Ok...I for one was a bit... Naw...too soft.
Ok...I for one was hasty. There, much better. (and punctuate this time)
Ok...I, for one was pretty quick to jump the gun on my last response. Dale, does your post make you a homophobe? I dunno. Depends on you. Are you afraid of homosexuals? I would imagine the answer is no. I think you're in the process of understanding a culture that is different from many of us.
I moved into the city when I was 21 years old after going to school in a rural community. I hung out at a Coffee Shop that, over a period of a month, became populated by a large quantity of folks with alternative lifestyles of all variety. I used to think the same thing about outward expression of one's sexuality. And coming out of the relatively puritainistic environs of the 80's, cross-dressing and transgenered individuals...gay, lesbian, bi, curious...all this kind of thing would have felt better had it just been going on "at home!" But, being the good little amatuer social scientist I was, I stuck it out at my little table near the window and listened. What I found was that living-at-full-volume like they did, they were pushing their cause forward. Almost as if to say, "If you can learn to accept me...then you can certainly live with those two guys over in the corner who are a couple that you didn't even notice."

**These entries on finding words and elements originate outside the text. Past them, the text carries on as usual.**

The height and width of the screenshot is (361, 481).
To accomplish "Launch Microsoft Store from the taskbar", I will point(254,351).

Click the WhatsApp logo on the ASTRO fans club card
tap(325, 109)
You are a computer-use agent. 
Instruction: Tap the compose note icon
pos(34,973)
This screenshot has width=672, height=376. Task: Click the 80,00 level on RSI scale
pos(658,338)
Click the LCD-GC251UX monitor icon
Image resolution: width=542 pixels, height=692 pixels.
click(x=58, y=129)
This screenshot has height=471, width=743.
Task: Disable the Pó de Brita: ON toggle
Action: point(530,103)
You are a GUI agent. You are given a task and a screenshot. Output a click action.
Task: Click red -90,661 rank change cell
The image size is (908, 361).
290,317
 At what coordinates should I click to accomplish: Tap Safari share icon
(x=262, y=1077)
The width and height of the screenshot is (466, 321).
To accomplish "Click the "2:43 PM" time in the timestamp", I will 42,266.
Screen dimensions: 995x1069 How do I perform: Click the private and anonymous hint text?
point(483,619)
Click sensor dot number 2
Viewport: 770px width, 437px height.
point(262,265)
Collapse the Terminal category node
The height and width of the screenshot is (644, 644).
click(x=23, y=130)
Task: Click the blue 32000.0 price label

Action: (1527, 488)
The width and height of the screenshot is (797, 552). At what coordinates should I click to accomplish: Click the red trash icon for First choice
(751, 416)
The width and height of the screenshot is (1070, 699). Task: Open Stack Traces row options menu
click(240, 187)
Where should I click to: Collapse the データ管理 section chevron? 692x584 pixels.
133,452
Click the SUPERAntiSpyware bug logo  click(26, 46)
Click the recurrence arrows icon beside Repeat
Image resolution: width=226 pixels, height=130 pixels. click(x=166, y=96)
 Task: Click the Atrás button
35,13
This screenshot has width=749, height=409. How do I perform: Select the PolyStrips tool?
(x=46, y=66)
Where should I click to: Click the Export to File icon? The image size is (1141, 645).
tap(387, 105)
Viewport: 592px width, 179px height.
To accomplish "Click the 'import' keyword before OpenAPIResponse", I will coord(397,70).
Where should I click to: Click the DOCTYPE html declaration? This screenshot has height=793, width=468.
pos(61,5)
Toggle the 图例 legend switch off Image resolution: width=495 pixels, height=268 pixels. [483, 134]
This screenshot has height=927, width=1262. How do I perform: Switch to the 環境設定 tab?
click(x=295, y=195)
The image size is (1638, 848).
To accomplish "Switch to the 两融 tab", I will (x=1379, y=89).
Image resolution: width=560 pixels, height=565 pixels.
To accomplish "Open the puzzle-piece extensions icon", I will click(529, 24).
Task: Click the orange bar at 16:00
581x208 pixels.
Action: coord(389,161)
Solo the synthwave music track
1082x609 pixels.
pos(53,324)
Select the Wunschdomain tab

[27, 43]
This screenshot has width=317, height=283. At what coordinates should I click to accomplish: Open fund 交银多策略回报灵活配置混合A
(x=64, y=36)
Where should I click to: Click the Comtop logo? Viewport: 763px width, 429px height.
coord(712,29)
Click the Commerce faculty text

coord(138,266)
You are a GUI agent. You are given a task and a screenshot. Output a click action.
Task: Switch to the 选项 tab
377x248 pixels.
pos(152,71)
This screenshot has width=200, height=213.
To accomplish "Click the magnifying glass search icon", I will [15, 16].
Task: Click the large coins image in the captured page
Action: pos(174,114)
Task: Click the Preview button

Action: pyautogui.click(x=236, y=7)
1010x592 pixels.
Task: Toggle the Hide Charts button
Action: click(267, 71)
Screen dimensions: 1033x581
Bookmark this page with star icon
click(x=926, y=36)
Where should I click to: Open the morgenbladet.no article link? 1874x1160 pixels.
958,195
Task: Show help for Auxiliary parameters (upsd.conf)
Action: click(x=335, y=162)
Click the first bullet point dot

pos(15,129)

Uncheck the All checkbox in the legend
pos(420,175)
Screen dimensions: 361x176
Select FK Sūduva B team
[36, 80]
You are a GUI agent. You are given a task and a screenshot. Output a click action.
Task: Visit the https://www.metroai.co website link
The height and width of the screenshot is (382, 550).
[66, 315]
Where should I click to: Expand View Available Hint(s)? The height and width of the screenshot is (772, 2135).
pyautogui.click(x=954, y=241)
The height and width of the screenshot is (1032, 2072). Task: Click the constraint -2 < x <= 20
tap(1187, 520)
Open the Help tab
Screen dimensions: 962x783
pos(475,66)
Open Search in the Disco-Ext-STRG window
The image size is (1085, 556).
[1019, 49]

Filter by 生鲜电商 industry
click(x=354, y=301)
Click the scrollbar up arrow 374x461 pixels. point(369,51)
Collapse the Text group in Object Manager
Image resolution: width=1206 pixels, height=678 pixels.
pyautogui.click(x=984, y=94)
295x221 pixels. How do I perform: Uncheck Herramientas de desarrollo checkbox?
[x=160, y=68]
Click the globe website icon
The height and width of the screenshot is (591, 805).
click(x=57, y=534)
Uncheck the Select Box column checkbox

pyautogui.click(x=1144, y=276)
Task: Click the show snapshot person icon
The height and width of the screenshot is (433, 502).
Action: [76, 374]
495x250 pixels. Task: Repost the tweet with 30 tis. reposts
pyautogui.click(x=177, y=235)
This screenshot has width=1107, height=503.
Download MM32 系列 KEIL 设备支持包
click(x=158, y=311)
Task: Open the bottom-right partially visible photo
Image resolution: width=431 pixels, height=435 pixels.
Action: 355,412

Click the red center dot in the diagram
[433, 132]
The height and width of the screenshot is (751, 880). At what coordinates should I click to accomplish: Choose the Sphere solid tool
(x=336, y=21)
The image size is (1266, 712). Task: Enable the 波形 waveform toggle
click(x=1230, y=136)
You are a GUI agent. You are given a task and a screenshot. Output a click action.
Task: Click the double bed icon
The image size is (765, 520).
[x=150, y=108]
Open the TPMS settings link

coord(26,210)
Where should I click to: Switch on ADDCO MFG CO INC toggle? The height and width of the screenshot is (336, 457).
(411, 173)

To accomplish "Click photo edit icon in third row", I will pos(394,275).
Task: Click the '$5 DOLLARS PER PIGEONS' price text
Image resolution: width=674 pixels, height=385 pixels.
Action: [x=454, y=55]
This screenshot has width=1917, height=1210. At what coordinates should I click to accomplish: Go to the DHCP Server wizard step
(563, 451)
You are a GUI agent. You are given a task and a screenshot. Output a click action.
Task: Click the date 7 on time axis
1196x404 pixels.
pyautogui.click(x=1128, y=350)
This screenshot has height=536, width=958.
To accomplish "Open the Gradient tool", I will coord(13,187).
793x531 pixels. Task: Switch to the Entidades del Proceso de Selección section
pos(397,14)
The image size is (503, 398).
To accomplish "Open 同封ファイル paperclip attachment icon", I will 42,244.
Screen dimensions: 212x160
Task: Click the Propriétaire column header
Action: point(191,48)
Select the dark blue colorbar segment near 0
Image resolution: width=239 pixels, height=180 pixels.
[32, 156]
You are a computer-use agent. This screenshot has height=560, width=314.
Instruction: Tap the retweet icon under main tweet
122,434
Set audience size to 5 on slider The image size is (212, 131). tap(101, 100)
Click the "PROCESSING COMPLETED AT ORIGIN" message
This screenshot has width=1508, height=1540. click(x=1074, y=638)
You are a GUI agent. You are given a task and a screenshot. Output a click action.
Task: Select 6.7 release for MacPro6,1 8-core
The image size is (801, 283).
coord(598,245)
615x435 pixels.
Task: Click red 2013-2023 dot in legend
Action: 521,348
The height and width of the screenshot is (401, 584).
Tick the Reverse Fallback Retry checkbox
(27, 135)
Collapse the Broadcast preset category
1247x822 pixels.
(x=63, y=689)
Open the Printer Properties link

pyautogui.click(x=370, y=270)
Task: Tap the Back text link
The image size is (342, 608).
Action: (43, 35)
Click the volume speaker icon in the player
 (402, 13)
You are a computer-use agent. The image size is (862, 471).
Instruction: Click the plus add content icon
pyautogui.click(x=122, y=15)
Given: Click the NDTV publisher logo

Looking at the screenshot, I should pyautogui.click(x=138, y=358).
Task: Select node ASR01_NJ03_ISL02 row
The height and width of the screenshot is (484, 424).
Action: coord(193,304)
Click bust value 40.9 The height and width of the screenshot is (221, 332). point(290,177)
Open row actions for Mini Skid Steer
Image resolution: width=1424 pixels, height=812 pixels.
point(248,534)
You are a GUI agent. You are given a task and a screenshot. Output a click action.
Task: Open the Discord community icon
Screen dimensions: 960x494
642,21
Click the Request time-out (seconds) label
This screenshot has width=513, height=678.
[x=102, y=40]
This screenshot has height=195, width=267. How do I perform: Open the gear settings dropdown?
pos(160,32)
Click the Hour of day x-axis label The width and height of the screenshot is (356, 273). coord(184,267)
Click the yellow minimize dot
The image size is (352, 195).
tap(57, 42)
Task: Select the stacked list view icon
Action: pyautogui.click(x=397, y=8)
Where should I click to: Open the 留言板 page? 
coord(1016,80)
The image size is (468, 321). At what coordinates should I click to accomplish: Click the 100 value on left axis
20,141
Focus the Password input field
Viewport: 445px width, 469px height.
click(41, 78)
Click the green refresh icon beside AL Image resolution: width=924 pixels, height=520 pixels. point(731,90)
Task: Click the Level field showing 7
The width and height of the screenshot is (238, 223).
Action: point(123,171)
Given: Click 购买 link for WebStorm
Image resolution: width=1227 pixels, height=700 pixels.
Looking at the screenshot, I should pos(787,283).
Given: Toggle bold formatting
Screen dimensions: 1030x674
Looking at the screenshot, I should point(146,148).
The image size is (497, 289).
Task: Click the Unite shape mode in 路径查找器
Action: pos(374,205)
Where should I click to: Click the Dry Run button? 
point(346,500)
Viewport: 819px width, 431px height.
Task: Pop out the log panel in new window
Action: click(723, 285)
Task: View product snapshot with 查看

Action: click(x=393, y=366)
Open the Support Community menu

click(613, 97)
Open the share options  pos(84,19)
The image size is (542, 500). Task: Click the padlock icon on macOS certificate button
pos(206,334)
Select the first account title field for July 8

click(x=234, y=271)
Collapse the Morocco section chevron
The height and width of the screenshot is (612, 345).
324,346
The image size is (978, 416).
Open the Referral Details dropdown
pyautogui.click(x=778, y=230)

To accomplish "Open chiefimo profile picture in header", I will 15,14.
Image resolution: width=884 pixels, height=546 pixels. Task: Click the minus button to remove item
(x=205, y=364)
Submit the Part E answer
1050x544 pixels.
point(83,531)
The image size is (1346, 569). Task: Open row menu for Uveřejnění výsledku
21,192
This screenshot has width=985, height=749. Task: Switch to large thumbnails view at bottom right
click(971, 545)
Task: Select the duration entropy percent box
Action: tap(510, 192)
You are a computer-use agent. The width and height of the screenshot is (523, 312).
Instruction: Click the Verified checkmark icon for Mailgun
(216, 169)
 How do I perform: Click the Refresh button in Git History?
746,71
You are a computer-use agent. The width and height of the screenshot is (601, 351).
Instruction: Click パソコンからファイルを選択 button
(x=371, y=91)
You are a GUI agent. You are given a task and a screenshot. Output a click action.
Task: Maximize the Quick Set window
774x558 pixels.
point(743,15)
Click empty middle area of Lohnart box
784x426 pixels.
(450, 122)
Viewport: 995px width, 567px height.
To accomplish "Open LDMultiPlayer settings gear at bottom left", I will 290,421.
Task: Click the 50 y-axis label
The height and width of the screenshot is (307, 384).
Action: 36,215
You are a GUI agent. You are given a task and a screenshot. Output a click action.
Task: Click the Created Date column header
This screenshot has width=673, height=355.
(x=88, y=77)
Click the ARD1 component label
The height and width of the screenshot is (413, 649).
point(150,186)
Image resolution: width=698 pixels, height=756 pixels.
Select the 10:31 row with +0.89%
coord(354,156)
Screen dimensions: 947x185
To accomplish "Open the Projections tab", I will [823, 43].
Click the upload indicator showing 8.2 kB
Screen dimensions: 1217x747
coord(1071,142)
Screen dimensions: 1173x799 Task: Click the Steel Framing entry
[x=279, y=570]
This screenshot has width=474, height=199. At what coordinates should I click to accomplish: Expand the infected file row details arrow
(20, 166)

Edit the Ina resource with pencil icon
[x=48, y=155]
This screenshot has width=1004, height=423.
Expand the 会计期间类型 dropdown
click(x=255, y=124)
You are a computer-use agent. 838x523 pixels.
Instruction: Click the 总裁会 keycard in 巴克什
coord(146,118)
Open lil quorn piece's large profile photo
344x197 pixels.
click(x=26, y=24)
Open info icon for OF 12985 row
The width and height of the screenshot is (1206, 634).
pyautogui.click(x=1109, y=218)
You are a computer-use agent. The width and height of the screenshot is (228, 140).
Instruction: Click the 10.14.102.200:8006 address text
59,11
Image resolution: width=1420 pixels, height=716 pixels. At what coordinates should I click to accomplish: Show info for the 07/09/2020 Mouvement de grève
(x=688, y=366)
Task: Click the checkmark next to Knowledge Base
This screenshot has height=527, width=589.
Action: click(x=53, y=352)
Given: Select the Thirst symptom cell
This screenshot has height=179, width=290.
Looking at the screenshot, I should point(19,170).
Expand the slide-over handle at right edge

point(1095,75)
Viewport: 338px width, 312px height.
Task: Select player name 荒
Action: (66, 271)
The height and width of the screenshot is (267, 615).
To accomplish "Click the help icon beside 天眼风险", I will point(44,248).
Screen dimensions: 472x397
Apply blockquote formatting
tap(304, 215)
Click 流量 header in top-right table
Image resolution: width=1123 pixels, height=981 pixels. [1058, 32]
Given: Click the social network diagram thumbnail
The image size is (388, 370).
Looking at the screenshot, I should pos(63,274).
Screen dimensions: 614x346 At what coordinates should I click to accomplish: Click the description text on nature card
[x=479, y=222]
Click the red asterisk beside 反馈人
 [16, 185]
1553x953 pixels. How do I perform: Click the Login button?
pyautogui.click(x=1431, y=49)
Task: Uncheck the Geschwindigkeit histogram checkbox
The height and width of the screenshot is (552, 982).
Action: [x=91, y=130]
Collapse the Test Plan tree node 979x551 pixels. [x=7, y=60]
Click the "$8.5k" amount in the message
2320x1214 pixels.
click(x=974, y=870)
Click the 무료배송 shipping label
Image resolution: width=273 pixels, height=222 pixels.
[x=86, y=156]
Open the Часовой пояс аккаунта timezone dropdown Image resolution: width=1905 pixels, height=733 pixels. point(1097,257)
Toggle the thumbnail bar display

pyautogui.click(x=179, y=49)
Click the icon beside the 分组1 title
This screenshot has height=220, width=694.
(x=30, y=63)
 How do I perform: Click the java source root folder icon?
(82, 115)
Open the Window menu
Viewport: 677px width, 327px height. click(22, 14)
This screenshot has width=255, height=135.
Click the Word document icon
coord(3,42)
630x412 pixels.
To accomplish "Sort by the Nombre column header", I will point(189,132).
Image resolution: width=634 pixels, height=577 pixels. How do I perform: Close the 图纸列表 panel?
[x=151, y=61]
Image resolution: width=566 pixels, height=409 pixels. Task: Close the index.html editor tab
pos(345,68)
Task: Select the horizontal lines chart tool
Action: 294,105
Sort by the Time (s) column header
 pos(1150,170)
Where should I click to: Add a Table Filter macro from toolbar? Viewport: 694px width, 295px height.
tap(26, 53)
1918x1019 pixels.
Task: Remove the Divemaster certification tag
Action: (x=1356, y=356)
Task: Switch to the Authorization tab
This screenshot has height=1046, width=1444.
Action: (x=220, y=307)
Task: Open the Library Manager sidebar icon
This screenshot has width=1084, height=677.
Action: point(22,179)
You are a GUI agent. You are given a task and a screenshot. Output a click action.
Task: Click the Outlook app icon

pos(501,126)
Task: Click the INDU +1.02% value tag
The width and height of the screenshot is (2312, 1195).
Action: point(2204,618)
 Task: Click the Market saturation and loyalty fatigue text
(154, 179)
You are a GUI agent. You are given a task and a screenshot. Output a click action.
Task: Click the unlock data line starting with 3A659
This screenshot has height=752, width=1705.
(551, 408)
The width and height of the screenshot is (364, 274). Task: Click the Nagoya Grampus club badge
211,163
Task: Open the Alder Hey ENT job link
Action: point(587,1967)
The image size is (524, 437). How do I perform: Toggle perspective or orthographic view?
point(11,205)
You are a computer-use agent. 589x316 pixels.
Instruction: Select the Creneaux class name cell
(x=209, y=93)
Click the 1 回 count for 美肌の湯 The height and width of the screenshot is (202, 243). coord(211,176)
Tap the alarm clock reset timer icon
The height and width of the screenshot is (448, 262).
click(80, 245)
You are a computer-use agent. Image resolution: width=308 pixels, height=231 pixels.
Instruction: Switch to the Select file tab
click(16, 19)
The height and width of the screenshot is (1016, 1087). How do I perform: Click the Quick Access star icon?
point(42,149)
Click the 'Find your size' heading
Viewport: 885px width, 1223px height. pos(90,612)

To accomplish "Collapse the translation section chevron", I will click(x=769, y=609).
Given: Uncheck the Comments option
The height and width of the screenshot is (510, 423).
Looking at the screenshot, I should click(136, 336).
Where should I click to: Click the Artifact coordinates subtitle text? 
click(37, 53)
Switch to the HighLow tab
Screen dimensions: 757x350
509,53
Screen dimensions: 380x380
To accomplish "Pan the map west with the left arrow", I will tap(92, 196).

If you're taking part in this conversation, you're not a bigot...because you're thinking about it. Thinking about it makes one WAY less prejudiced than the individual who drops an inflammatory comment and then leaves...never to be heard from again.
Our society is changing. Things are MUCH more open now then they were even ten years ago. That coffee shop is still there and is still a haven for all sorts of folks. Folks like me...folks not like me. But it just doesn't seem quite so weird. I think that's a good thing.
Me, I should have written this post rather than my other one, but without an edit feature, I ended up writing a mistake.